So, now we need to start thinking about how to develop the code that will make these lovely displays do what they were designed to do.
The first thing is to examine the limitations of the hardware.  Multiplexing is great because it saves wiring, glue chips and I/O, but it also means we can only update one digit at a time.  Since the vanes require about 50mS to flip, we cannot scan the digits faster than that.  If only one digit at a time is being changed, nobody will know, but at midnight, all 6 will change, making a lovely "thup-thup-thup-thup-thup-thup" sound.  Arguably, that is part of the charm of this vintage technology!
So, anyway- the next thing to consider is that there is no regular relationship between digital integers and the segment patterns required to display them.  Therefore, our code must use a Lookup Table to map the required segment patterns onto a 16 bit word (data type unsigned int).  Take a moment to review the sketch on Page 2.  The segment data is being clocked into the two shift registers, but it will originate from a 16 bit word in the Arduino.  Since Bit 0 (Pin 15, Q0) of neither SR chip is used, bits 1 - 7 will drive the Show Coils a - g, respectively, and bits  9 -15 drive the Hide Coils, /a - /g.  
Finally, when a digit is updated, all segments to be shown must get a "1" and so must all segments that will be hidden.
What we will do, is use the character to be displayed as an index (0 - 9) into a 1-dimensional array of 11 unsigned integers. (Index 10 will be used to blank a digit).  The structure of the lookup table appears below:





Figure 6: Lookup Tabl;e, Segment Data


Don't let the concept of a Lookup Table intimidate you.  This is what it will look like in your Arduino sketch:

 const unsigned int SegmentTable[11] =
{
0x807E, 0xF20C, 0x48B6, 0x609E, 0x32CC,
0x24DA, 0x04FA, 0xF00E, 0x00FE, 0x20DE, 0xFE00
}; 

See?  Nothing to it!

Note that the organization of the lookup table must agree with the hardware!  Looking once again at page 2, the two 74HC595 chips are hooked up in a sequential cascade.  The very first bit (Bit 15) to be clocked-in will wind up at Hide Coil "/g."  (Pin 7, Q7 of the right-hand chip)
The last bit (Bit 0) doesn't do anything, because the corresponding pin (Pin 15) of the left-hand chip isn't connected, but the next-to-last bit (Bit 1) to be clocked-in will wind up at Show Coil "a" (Pin 1, Q1 of the left-hand chip)

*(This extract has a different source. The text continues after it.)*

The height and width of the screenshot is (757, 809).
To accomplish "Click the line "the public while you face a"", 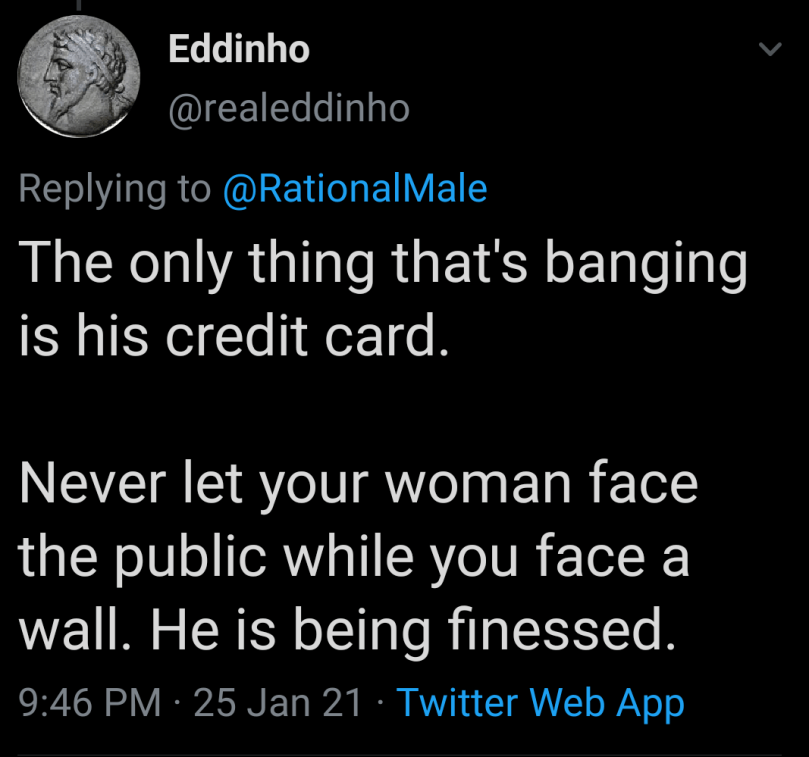I will coord(354,558).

Don't forget, when you set up your Arduino ShiftOut procedure, be sure that the Most Significant Bit (MSB) gets clocked-out first!



Figure 7: Internal structure of the 74HC595 Shift Register


Now, the more astute amongst you may have noticed that the required state of each "anti-segment" is always opposite of the segment state.  Naturally, that begs the question, "Well, why not use only one shift register, and a 74HC240 octal inverter to drive the second ULN2004?"
Why, indeed?  If you'd rather do it that way, have at it! 

(The remaining post pertains only to the original double-shift register approach.)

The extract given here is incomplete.